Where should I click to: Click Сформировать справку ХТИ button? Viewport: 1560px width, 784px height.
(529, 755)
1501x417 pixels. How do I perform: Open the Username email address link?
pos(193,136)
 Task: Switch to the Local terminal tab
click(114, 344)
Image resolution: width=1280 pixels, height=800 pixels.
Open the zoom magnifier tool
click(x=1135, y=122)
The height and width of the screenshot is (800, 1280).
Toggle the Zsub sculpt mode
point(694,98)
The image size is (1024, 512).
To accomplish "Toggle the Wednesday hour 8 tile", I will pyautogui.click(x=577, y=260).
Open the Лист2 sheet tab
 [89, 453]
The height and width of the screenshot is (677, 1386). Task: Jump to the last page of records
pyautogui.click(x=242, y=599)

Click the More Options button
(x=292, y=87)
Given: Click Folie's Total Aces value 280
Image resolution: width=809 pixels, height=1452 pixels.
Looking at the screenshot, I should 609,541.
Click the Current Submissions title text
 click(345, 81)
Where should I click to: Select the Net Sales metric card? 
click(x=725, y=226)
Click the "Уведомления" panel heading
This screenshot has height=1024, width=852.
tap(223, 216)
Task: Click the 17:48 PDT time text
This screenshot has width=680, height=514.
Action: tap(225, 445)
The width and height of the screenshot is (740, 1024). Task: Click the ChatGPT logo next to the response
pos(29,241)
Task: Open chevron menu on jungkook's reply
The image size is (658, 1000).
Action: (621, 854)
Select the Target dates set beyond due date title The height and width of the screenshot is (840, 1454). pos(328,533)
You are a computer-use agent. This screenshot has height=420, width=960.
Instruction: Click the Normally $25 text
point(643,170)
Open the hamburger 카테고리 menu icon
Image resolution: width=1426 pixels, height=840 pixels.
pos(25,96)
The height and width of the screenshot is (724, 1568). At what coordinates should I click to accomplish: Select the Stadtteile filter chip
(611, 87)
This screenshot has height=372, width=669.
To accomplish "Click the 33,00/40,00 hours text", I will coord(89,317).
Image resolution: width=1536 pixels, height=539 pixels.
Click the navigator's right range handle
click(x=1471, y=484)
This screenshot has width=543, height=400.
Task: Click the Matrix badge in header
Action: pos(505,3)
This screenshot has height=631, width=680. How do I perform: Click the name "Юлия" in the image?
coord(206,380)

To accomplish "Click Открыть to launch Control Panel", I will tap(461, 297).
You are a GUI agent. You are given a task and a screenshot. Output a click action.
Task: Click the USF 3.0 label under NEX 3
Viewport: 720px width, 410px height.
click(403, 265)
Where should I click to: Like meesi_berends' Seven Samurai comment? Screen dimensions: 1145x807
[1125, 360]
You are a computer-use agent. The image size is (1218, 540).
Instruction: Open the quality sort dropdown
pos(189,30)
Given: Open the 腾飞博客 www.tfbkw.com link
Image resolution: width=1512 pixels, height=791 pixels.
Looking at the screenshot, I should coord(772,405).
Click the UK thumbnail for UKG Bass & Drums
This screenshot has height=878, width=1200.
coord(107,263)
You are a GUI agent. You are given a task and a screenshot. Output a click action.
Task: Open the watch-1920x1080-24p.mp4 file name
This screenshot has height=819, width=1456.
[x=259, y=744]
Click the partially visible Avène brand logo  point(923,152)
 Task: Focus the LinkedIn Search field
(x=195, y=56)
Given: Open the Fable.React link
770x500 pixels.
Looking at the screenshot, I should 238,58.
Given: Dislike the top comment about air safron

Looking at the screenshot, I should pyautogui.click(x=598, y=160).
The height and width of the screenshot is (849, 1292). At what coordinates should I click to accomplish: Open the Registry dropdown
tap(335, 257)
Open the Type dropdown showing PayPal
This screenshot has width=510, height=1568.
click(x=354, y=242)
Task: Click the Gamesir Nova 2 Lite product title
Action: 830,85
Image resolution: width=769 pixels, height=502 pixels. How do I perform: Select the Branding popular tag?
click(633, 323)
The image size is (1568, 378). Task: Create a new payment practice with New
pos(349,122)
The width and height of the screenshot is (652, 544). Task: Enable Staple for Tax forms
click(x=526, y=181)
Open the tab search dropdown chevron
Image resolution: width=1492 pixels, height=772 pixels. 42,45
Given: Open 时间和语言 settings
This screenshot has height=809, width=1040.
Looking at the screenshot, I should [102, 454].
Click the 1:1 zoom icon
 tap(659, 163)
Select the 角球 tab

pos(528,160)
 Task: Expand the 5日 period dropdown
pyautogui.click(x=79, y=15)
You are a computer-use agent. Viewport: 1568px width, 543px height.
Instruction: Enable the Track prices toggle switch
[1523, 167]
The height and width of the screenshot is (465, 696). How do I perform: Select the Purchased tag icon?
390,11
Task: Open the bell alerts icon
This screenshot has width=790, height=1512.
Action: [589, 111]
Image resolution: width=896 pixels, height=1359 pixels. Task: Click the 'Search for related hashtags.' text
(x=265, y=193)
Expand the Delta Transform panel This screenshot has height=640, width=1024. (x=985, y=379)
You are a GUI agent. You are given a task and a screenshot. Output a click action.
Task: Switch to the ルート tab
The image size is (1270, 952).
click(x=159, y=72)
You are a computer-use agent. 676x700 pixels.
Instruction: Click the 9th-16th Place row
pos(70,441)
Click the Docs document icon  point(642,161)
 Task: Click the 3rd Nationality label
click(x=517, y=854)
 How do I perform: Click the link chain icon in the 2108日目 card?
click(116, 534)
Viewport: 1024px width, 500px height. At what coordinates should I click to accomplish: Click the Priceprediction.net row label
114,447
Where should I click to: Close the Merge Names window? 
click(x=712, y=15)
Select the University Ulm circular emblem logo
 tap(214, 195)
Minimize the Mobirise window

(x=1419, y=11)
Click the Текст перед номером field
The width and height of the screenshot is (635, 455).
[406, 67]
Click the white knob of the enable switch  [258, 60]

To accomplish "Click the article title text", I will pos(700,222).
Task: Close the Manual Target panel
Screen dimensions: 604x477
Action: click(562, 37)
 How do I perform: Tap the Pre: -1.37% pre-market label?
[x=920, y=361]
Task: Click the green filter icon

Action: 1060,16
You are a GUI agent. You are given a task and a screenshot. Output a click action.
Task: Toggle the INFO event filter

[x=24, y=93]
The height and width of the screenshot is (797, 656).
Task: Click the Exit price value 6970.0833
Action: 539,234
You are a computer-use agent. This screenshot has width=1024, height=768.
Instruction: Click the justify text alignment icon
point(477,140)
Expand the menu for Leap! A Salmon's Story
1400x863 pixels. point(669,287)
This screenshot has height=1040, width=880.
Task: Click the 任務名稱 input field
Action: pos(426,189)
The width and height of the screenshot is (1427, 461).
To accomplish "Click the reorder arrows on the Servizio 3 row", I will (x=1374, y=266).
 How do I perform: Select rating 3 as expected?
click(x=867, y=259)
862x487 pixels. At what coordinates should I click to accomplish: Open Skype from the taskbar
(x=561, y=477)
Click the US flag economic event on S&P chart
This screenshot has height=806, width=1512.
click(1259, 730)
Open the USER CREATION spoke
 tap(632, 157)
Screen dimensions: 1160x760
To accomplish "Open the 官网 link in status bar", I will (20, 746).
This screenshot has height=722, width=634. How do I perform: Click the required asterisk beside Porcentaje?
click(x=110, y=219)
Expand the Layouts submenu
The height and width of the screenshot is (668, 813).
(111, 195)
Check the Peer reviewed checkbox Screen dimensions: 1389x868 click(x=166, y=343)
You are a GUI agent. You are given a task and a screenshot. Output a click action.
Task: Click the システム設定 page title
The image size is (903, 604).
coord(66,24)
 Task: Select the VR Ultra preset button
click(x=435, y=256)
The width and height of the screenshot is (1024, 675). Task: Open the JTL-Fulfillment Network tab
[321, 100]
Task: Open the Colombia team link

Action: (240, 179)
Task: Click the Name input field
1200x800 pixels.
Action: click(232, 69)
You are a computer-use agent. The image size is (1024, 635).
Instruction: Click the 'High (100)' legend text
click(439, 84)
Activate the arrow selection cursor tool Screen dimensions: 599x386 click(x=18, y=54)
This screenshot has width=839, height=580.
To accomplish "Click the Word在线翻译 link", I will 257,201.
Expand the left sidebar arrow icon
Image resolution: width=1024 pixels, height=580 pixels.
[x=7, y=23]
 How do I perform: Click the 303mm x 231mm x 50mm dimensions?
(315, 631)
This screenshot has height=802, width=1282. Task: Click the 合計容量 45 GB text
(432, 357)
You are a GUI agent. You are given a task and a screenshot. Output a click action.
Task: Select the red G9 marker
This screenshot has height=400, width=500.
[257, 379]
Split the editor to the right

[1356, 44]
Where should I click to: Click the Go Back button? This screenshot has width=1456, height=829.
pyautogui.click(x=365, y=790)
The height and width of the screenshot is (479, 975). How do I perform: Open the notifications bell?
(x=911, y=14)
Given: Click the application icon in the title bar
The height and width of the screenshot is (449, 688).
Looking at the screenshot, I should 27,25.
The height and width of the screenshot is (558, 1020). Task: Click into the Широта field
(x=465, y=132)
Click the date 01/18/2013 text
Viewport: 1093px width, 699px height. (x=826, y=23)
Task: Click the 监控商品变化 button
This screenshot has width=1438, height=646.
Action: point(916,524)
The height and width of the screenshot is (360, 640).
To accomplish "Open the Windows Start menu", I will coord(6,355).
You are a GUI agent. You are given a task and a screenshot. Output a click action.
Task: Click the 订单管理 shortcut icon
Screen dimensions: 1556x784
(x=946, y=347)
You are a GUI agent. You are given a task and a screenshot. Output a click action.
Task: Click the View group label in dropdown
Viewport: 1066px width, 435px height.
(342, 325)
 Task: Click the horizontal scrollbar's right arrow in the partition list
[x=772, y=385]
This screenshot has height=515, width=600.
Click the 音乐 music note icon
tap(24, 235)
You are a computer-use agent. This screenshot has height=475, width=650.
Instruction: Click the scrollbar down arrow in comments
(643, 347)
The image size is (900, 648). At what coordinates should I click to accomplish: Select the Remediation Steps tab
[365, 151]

------------------------

__WHAT THE TASK ASKS__
Which lines of the data contain the string "computer"? Copy each of them.

__TASK OUTPUT__
You are a computer-use agent. This screenshot has height=420, width=960.
You are a computer-use agent. The image size is (1218, 540).
You are a computer-use agent. Viewport: 1568px width, 543px height.
You are a computer-use agent. 676x700 pixels.
You are a computer-use agent. This screenshot has width=1024, height=768.
You are a computer-use agent. The image size is (1024, 635).
You are a computer-use agent. This screenshot has height=475, width=650.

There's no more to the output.